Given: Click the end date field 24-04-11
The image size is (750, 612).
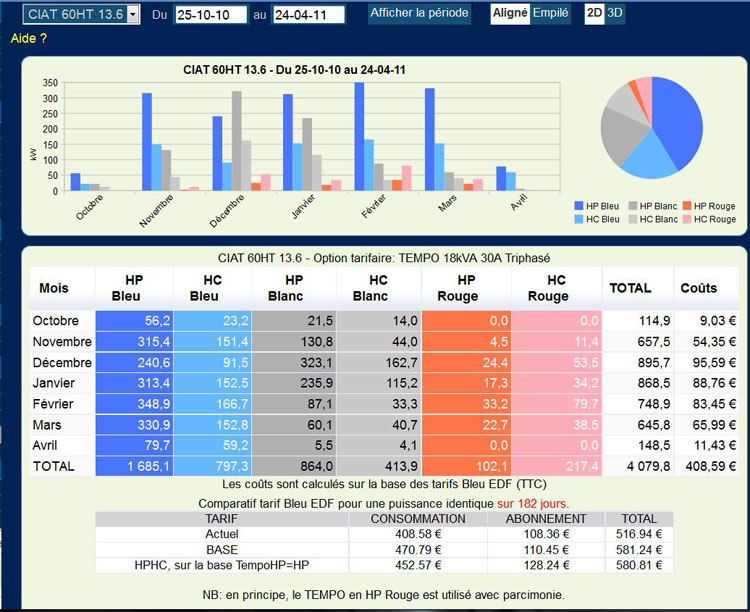Looking at the screenshot, I should [307, 15].
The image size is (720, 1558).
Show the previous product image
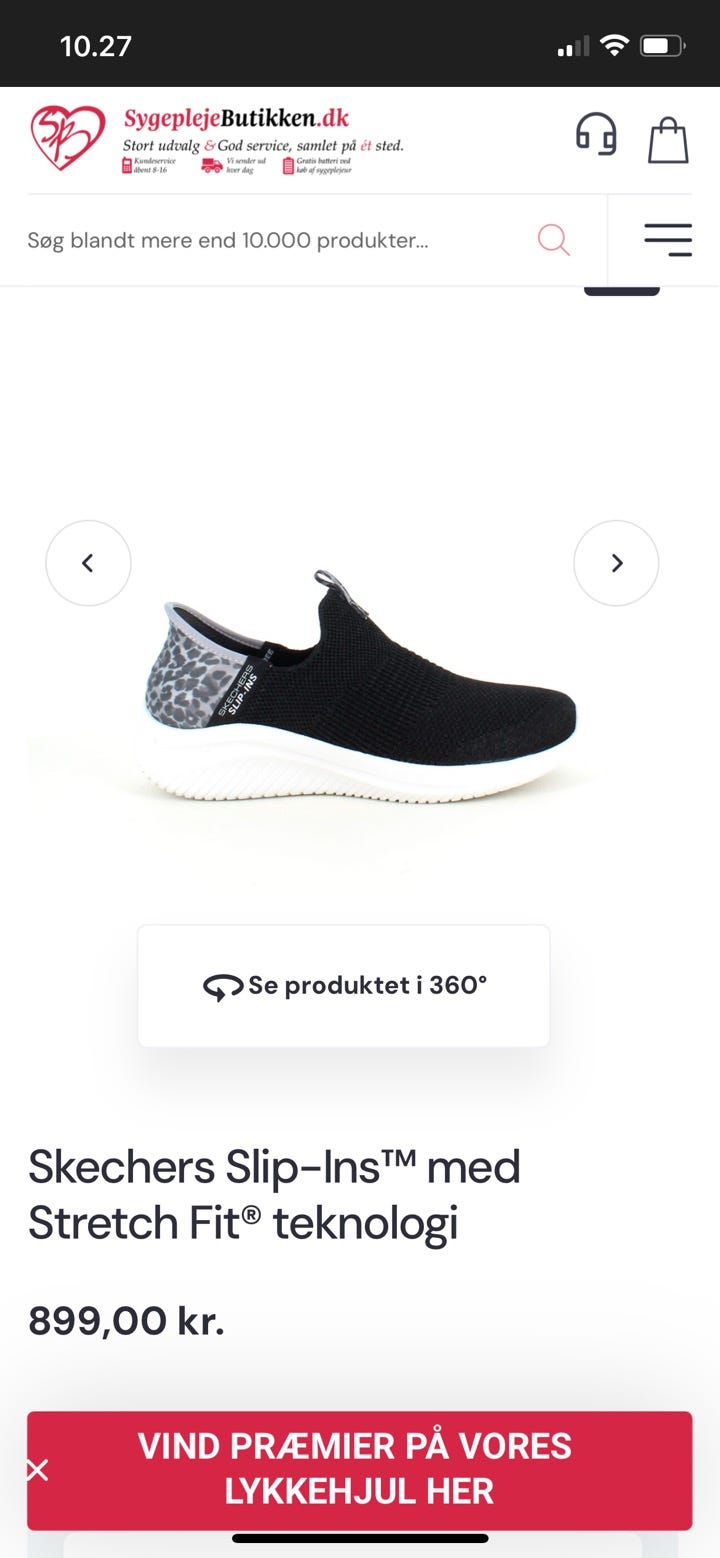pyautogui.click(x=88, y=563)
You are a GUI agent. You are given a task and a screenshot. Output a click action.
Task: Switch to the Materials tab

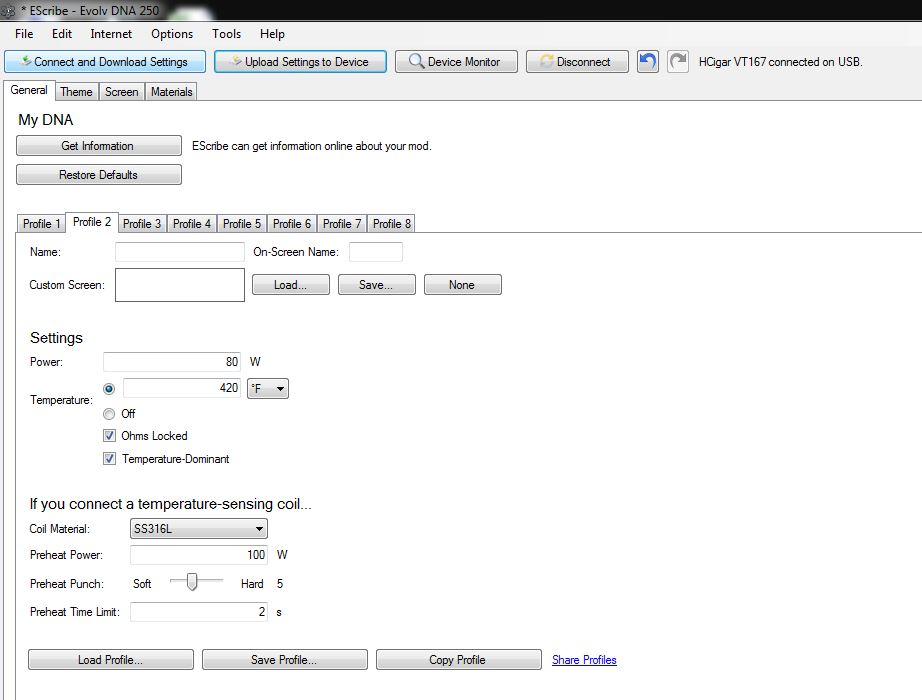171,92
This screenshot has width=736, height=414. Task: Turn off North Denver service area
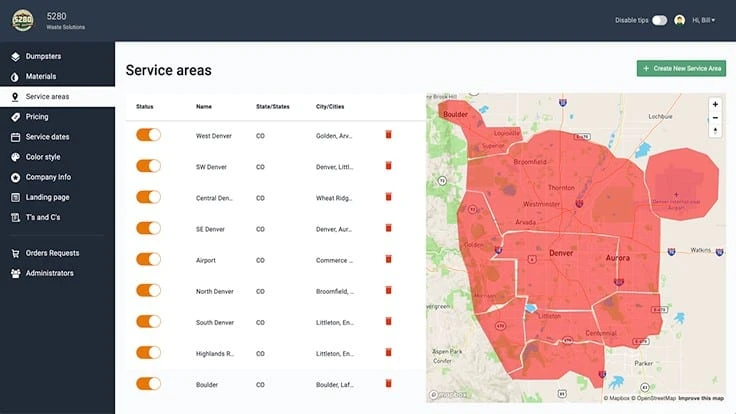coord(148,290)
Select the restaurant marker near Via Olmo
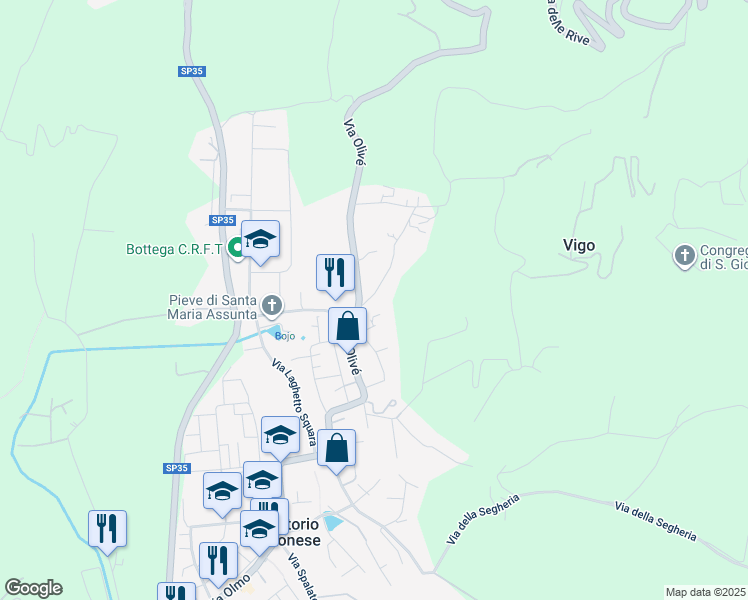This screenshot has height=600, width=748. tap(218, 561)
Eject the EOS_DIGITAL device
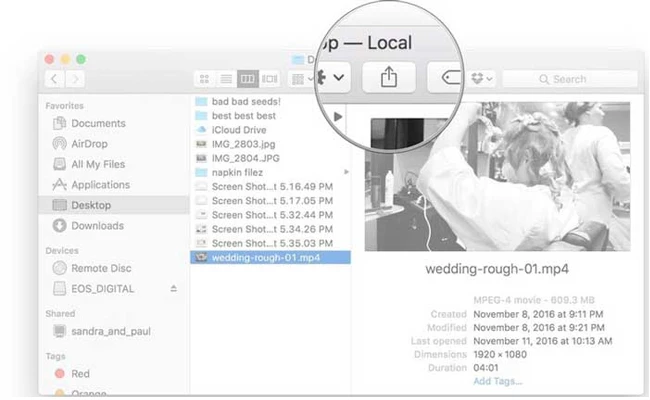This screenshot has height=400, width=650. point(173,288)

■ Task description
Copy out nothing but text: transcribe the listing exactly and skip each picture.

■ Result of this exercise
Given: Click the end date field 24-04-11
The image size is (750, 612).
Looking at the screenshot, I should [307, 15].
The image size is (720, 1558).
Show the previous product image
pyautogui.click(x=88, y=563)
You are a GUI agent. You are given a task and a screenshot. Output a click action.
Task: Switch to the Materials tab

171,92
This screenshot has width=736, height=414. Task: Turn off North Denver service area
coord(148,290)
Select the restaurant marker near Via Olmo
This screenshot has height=600, width=748. tap(218, 561)
Eject the EOS_DIGITAL device
This screenshot has height=400, width=650. point(173,288)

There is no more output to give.